TASK LIST:
A: List the name of every case cited in the Compensation Act excerpt.
B: Turn the paragraph of the Compensation Act excerpt that opens "The right of the employer to reimbursement" into a short list that keeps its main points.

ARTICLE:
Similarly, section 33(c) of the act (33 USCA 933(c) provides in terms for the transfer to the employer of ‘all right of the legal representative’ of the deceased employee to recover for the wrongful death, where the deputy commissioner for the compensation district determines that there is no person under the Compensation Act entitled to compensation, and the employer makes the payment of $1,000 into the special compensation fund as prescribed by section 44 of the act (33 USCA 944). [295 U.S. 221, 225]   A different question is presented where the dependent who has elected to receive compensation is entitled to only a partial interest in the amount to be recovered for the death. Such is the case here. For the widow alone has elected to take compensation, and under the Wrongful Death Act, 3 (D.C. Code 1929, T. 21, 3), the proceeds of the recovery are required to be distributed among the next of kin, which includes both the widow and the father, where the decedent leaves no surviving child. Title 29, D.C. Code 1929, 284, 285, 288.

The right of the employer to reimbursement from the recovery is derived from his subrogation, under section 33(b) of the Compensation Act, to the rights of the dependent widow to whom he is bound to pay compensation. Apart from statute, the indemnitor’s right by subrogation to stand in the place of his indemnitee, who is entitled to a part only of the proceeds of a single cause of action, does not carry with it any authority to maintain the action in his own name. See Mandeville v. Welch, 5 Wheat. 277, 286; Shankland v. Washington, 5 Pet. 390; Vinal v. West Virginia Oil & Oil Land Co., 110 U.S. 215 , 4 S.Ct. 4. He is in the position of a partial assignee of the chose in action, and as such is entitled to his share of the proceeds of the action when recovered and may secure their recovery by resort to equity, in a suit joining proper parties, to compel action by the legal owner and appropriate distribution of the proceeds. See Peugh v. Porter, 112 U.S. 737, 742 , 5 S.Ct. 361; Fourth Street Bank v. Yardley, 165 U.S. 634, 644 , 17 S.Ct. 439; AEtna Life Insurance Co. v. Moses, supra, 287 U.S. 530, 542 , 53 S.Ct. 231, 88 A.L.R. 647, n. 3.

Items from a data source
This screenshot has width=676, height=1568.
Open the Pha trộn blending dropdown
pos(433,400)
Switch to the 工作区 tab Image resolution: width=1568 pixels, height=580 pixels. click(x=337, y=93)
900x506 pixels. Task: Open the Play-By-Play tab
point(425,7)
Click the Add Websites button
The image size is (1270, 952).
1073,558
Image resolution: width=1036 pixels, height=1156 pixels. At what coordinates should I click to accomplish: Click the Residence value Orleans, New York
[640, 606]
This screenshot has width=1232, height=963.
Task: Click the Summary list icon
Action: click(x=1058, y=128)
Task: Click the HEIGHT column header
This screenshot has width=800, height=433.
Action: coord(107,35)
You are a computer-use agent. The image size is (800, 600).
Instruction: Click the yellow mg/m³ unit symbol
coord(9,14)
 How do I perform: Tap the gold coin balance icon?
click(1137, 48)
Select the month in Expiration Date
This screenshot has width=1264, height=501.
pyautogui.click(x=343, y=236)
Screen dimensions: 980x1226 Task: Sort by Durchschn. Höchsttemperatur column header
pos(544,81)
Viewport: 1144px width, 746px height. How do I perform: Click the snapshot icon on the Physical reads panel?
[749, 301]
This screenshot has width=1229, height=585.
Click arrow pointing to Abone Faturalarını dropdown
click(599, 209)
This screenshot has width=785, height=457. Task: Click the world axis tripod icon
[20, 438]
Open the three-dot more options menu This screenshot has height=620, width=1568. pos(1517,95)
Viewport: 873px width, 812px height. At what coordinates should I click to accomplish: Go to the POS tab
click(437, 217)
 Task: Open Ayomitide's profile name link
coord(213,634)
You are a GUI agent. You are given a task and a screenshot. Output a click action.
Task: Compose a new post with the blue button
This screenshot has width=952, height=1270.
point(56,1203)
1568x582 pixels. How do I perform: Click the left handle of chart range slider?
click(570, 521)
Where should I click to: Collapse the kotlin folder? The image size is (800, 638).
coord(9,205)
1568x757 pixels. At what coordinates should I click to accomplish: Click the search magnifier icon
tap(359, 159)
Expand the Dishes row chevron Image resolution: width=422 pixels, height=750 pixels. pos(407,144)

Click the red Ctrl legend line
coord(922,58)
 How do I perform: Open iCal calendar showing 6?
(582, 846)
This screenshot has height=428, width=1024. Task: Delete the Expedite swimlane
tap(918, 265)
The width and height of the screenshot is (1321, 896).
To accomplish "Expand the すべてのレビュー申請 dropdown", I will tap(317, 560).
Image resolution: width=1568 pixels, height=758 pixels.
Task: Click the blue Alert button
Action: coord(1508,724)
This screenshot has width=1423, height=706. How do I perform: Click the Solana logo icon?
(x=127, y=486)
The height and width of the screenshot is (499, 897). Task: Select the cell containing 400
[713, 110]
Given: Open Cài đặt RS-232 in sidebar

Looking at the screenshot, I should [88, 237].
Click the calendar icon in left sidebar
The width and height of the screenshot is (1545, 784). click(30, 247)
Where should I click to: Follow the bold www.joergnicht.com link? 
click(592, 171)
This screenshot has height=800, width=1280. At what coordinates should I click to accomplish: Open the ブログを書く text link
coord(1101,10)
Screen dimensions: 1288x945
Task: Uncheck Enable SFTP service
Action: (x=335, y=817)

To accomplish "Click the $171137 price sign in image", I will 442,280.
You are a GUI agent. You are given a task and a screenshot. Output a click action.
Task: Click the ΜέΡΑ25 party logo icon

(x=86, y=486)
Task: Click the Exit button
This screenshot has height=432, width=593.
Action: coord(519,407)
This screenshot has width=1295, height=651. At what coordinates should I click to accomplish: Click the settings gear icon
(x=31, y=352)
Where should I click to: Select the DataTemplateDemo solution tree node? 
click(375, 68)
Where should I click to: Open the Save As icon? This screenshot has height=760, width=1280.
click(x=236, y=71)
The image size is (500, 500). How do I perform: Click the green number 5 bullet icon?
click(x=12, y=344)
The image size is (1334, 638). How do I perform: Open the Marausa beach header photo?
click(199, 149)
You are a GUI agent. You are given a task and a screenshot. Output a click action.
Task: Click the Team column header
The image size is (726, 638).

RESULTS OF THE EXERCISE:
A:
Mandeville v. Welch
Shankland v. Washington
Vinal v. West Virginia Oil & Oil Land Co.
Peugh v. Porter
Fourth Street Bank v. Yardley
AEtna Life Insurance Co. v. Moses

B:
- Under section 33(b) of the Compensation Act, the employer's right to reimbursement from the recovery comes from his subrogation to the rights of the dependent widow he must compensate.
- Apart from statute, an indemnitor subrogated to an indemnitee who is entitled to only part of the proceeds of a single cause of action has no authority to sue in his own name.
- He is in the position of a partial assignee of the chose in action and is entitled to his share of the proceeds once recovered.
- He may secure that recovery through equity, in a suit joining proper parties, to compel action by the legal owner and appropriate distribution of the proceeds.